Records from a data source:
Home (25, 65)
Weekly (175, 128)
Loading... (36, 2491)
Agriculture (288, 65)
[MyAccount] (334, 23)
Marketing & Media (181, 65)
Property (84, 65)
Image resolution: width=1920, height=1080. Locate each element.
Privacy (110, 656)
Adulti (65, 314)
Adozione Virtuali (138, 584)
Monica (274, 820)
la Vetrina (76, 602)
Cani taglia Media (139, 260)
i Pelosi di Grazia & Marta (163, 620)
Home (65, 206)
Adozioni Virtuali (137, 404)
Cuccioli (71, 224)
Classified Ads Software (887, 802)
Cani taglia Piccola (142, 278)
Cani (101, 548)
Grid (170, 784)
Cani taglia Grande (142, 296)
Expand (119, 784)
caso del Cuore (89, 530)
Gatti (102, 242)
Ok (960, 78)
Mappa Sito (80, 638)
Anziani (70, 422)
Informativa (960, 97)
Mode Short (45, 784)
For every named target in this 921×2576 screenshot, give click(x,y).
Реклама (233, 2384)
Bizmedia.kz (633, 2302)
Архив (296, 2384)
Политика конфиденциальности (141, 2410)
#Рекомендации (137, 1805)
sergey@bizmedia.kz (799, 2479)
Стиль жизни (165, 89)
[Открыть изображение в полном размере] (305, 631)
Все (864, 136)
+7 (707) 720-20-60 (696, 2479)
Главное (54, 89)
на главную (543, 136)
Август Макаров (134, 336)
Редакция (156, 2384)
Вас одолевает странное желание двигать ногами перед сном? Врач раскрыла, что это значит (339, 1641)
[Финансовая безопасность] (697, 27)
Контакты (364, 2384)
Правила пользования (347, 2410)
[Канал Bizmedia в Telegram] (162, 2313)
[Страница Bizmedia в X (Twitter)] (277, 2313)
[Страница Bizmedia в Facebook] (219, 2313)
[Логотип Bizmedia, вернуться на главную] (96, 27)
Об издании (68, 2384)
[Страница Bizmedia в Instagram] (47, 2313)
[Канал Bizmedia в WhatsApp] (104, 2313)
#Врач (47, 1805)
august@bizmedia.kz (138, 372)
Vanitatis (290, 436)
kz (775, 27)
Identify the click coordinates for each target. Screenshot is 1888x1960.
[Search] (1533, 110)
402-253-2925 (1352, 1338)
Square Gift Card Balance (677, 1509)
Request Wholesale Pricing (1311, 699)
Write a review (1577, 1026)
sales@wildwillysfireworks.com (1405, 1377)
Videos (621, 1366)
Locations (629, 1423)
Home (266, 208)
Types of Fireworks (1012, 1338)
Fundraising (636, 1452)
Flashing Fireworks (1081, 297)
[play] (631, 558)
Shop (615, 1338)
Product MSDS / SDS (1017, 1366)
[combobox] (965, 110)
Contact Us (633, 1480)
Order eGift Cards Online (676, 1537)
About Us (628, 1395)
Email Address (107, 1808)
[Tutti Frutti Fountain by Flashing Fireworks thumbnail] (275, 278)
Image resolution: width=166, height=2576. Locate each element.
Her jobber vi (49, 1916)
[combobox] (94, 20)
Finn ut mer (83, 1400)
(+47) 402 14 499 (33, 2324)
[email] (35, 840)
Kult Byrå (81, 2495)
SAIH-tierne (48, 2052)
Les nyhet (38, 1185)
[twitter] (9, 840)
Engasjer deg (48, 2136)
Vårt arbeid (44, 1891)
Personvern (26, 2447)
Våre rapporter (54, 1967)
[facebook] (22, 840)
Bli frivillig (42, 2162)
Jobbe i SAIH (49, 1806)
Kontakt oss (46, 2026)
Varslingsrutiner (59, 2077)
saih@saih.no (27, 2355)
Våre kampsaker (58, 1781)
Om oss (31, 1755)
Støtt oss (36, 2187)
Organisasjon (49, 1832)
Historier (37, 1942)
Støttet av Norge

Exercise:
Using the data above, count the lines that hold the string "target". Report the number and nothing else.

Exercise response:
2